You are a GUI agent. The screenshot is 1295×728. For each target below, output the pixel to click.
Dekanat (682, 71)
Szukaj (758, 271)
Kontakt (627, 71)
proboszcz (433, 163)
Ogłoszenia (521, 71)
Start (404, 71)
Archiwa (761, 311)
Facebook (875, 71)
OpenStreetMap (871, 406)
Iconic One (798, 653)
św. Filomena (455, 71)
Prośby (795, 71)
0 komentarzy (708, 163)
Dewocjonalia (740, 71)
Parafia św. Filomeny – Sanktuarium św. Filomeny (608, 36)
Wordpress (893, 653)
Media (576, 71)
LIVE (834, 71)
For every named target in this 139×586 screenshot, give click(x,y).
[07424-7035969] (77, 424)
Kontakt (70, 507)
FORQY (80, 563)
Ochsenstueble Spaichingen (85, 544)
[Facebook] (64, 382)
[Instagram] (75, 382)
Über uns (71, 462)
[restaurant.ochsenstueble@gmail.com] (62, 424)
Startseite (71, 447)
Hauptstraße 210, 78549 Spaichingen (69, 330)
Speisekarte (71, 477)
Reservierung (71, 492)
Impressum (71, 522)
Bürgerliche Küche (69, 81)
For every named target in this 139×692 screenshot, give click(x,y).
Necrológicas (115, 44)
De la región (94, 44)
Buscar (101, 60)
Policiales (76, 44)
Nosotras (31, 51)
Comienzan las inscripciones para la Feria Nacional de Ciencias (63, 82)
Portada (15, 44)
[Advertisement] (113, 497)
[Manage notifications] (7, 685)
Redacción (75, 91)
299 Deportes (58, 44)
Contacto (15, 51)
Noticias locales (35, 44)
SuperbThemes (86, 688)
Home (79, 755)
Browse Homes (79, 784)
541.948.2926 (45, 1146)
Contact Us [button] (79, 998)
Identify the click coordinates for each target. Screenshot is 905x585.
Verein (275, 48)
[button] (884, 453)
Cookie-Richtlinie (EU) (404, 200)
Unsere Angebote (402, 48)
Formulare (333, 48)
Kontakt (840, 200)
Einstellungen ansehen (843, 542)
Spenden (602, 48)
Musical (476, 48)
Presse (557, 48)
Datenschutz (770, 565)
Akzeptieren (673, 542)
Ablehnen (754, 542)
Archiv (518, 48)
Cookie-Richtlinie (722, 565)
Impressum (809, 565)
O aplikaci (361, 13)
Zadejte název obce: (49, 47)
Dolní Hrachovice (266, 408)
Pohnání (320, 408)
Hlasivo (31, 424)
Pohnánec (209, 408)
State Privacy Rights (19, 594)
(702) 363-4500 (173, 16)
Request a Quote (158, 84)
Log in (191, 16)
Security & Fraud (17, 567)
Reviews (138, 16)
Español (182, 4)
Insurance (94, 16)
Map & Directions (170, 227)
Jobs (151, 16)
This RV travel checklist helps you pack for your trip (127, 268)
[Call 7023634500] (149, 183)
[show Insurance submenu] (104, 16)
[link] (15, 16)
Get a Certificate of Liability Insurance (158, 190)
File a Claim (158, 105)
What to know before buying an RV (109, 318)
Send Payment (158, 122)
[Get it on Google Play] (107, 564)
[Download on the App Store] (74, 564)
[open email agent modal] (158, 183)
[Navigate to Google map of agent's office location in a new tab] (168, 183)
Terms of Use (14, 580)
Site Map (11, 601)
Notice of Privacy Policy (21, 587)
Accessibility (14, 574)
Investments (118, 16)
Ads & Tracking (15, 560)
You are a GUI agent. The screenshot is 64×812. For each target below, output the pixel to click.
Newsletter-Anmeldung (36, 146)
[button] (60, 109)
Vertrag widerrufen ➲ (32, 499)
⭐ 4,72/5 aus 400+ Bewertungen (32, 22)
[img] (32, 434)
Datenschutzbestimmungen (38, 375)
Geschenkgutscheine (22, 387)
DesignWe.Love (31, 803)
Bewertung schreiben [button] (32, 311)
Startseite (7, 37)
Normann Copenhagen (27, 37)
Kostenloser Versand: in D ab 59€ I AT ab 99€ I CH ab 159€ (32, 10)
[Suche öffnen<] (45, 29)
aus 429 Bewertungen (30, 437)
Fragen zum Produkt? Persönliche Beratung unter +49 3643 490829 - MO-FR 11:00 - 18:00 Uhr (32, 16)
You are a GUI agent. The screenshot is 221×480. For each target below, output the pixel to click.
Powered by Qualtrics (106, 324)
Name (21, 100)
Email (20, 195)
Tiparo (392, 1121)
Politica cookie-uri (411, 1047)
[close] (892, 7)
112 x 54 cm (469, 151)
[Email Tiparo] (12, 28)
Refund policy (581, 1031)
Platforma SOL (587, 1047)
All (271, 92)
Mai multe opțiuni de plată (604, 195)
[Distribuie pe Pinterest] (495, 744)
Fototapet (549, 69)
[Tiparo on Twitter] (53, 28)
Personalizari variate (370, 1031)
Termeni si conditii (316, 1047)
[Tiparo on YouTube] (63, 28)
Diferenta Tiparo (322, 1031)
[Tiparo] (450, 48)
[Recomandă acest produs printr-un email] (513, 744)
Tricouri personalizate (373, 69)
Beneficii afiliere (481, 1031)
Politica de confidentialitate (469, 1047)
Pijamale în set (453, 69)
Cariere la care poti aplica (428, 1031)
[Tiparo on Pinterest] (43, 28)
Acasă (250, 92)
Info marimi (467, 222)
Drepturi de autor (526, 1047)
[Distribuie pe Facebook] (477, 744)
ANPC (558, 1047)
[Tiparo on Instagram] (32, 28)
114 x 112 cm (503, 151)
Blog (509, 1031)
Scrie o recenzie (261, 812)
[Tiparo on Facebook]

-----

■ **Stated problem**:
Please copy every line of the records above word for word, with nothing changed.

■ **Answer to the problem**:
You are a GUI agent. The screenshot is 1295×728. For each target below, output the pixel to click.
Dekanat (682, 71)
Szukaj (758, 271)
Kontakt (627, 71)
proboszcz (433, 163)
Ogłoszenia (521, 71)
Start (404, 71)
Archiwa (761, 311)
Facebook (875, 71)
OpenStreetMap (871, 406)
Iconic One (798, 653)
św. Filomena (455, 71)
Prośby (795, 71)
0 komentarzy (708, 163)
Dewocjonalia (740, 71)
Parafia św. Filomeny – Sanktuarium św. Filomeny (608, 36)
Wordpress (893, 653)
Media (576, 71)
LIVE (834, 71)
For every named target in this 139×586 screenshot, give click(x,y).
[07424-7035969] (77, 424)
Kontakt (70, 507)
FORQY (80, 563)
Ochsenstueble Spaichingen (85, 544)
[Facebook] (64, 382)
[Instagram] (75, 382)
Über uns (71, 462)
[restaurant.ochsenstueble@gmail.com] (62, 424)
Startseite (71, 447)
Hauptstraße 210, 78549 Spaichingen (69, 330)
Speisekarte (71, 477)
Reservierung (71, 492)
Impressum (71, 522)
Bürgerliche Küche (69, 81)
For every named target in this 139×692 screenshot, give click(x,y).
Necrológicas (115, 44)
De la región (94, 44)
Buscar (101, 60)
Policiales (76, 44)
Nosotras (31, 51)
Comienzan las inscripciones para la Feria Nacional de Ciencias (63, 82)
Portada (15, 44)
[Advertisement] (113, 497)
[Manage notifications] (7, 685)
Redacción (75, 91)
299 Deportes (58, 44)
Contacto (15, 51)
Noticias locales (35, 44)
SuperbThemes (86, 688)
Home (79, 755)
Browse Homes (79, 784)
541.948.2926 (45, 1146)
Contact Us [button] (79, 998)
Identify the click coordinates for each target. Screenshot is 905x585.
Verein (275, 48)
[button] (884, 453)
Cookie-Richtlinie (EU) (404, 200)
Unsere Angebote (402, 48)
Formulare (333, 48)
Kontakt (840, 200)
Einstellungen ansehen (843, 542)
Spenden (602, 48)
Musical (476, 48)
Presse (557, 48)
Datenschutz (770, 565)
Akzeptieren (673, 542)
Ablehnen (754, 542)
Archiv (518, 48)
Cookie-Richtlinie (722, 565)
Impressum (809, 565)
O aplikaci (361, 13)
Zadejte název obce: (49, 47)
Dolní Hrachovice (266, 408)
Pohnání (320, 408)
Hlasivo (31, 424)
Pohnánec (209, 408)
State Privacy Rights (19, 594)
(702) 363-4500 (173, 16)
Request a Quote (158, 84)
Log in (191, 16)
Security & Fraud (17, 567)
Reviews (138, 16)
Español (182, 4)
Insurance (94, 16)
Map & Directions (170, 227)
Jobs (151, 16)
This RV travel checklist helps you pack for your trip (127, 268)
[Call 7023634500] (149, 183)
[show Insurance submenu] (104, 16)
[link] (15, 16)
Get a Certificate of Liability Insurance (158, 190)
File a Claim (158, 105)
What to know before buying an RV (109, 318)
Send Payment (158, 122)
[Get it on Google Play] (107, 564)
[Download on the App Store] (74, 564)
[open email agent modal] (158, 183)
[Navigate to Google map of agent's office location in a new tab] (168, 183)
Terms of Use (14, 580)
Site Map (11, 601)
Notice of Privacy Policy (21, 587)
Accessibility (14, 574)
Investments (118, 16)
Ads & Tracking (15, 560)
You are a GUI agent. The screenshot is 64×812. For each target below, output the pixel to click.
Newsletter-Anmeldung (36, 146)
[button] (60, 109)
Vertrag widerrufen ➲ (32, 499)
⭐ 4,72/5 aus 400+ Bewertungen (32, 22)
[img] (32, 434)
Datenschutzbestimmungen (38, 375)
Geschenkgutscheine (22, 387)
DesignWe.Love (31, 803)
Bewertung schreiben [button] (32, 311)
Startseite (7, 37)
Normann Copenhagen (27, 37)
Kostenloser Versand: in D ab 59€ I AT ab 99€ I CH ab 159€ (32, 10)
[Suche öffnen<] (45, 29)
aus 429 Bewertungen (30, 437)
Fragen zum Produkt? Persönliche Beratung unter +49 3643 490829 - MO-FR 11:00 - 18:00 Uhr (32, 16)
You are a GUI agent. The screenshot is 221×480. For each target below, output the pixel to click.
Powered by Qualtrics (106, 324)
Name (21, 100)
Email (20, 195)
Tiparo (392, 1121)
Politica cookie-uri (411, 1047)
[close] (892, 7)
112 x 54 cm (469, 151)
[Email Tiparo] (12, 28)
Refund policy (581, 1031)
Platforma SOL (587, 1047)
All (271, 92)
Mai multe opțiuni de plată (604, 195)
[Distribuie pe Pinterest] (495, 744)
Fototapet (549, 69)
[Tiparo on Twitter] (53, 28)
Personalizari variate (370, 1031)
Termeni si conditii (316, 1047)
[Tiparo on YouTube] (63, 28)
Diferenta Tiparo (322, 1031)
[Tiparo] (450, 48)
[Recomandă acest produs printr-un email] (513, 744)
Tricouri personalizate (373, 69)
Beneficii afiliere (481, 1031)
Politica de confidentialitate (469, 1047)
Pijamale în set (453, 69)
Cariere la care poti aplica (428, 1031)
[Tiparo on Pinterest] (43, 28)
Acasă (250, 92)
Info marimi (467, 222)
Drepturi de autor (526, 1047)
[Distribuie pe Facebook] (477, 744)
ANPC (558, 1047)
[Tiparo on Instagram] (32, 28)
114 x 112 cm (503, 151)
Blog (509, 1031)
Scrie o recenzie (261, 812)
[Tiparo on Facebook]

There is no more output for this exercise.